I disagi nel centro storico: soccorsi bloccati e percorsi tortuosi
Le limitazioni imposte per motivi di sicurezza hanno stravolto la quotidianità delle famiglie della zona. La chiusura dell’area penalizza soprattutto gli anziani e rende difficoltoso l’accesso ai mezzi di soccorso in caso di emergenza.
Per rientrare nelle proprie abitazioni, i residenti sono ora costretti a percorrere un tragitto alternativo ed estremamente tortuoso attraverso le vie del centro storico di Eboli.

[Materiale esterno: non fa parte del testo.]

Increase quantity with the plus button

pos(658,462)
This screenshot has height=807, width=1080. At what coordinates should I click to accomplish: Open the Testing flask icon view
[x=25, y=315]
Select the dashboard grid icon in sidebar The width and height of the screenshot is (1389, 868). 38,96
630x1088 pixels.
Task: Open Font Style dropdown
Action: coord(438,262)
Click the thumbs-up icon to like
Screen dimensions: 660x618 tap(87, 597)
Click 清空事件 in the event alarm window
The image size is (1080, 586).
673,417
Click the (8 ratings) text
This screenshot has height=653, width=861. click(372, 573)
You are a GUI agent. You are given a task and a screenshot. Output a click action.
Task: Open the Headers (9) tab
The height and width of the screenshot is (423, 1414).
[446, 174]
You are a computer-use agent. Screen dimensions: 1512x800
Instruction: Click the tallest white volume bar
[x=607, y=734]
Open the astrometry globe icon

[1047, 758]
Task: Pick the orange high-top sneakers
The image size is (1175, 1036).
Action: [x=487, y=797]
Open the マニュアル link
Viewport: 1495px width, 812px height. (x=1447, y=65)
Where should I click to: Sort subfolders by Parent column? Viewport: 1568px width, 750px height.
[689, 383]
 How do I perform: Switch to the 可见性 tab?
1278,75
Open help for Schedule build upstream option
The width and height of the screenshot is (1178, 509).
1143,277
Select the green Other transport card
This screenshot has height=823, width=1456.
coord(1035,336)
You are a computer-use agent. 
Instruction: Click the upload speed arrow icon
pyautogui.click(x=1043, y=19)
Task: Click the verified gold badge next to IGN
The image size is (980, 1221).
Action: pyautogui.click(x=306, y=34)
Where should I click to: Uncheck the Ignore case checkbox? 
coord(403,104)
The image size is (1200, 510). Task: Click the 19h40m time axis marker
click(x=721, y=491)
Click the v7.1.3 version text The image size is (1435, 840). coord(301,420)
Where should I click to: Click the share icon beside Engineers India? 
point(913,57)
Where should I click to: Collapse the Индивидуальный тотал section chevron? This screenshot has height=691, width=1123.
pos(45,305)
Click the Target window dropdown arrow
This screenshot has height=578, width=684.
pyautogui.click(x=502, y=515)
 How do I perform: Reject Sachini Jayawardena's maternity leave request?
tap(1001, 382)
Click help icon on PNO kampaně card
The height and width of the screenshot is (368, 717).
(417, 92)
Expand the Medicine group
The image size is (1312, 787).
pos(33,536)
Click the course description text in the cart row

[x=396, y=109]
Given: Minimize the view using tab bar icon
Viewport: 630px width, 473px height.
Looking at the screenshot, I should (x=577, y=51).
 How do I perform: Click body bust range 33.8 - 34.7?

La richiesta delle famiglie: “Basta soluzioni tampone, serve la messa in sicurezza”
La misura è ormai colma. Dopo un decennio di segnalazioni rimaste inascoltate, gli abitanti di Vico IV Rua non accettano più interventi temporanei, ma pretendono la messa in sicurezza definitiva dello stabile.
La richiesta rivolta alle istituzioni e agli enti preposti è chiara: agire con urgenza per restituire decoro, sicurezza e vivibilità a questo scorcio del centro storico ebolitano, prima che l’incuria provochi danni irreparabili.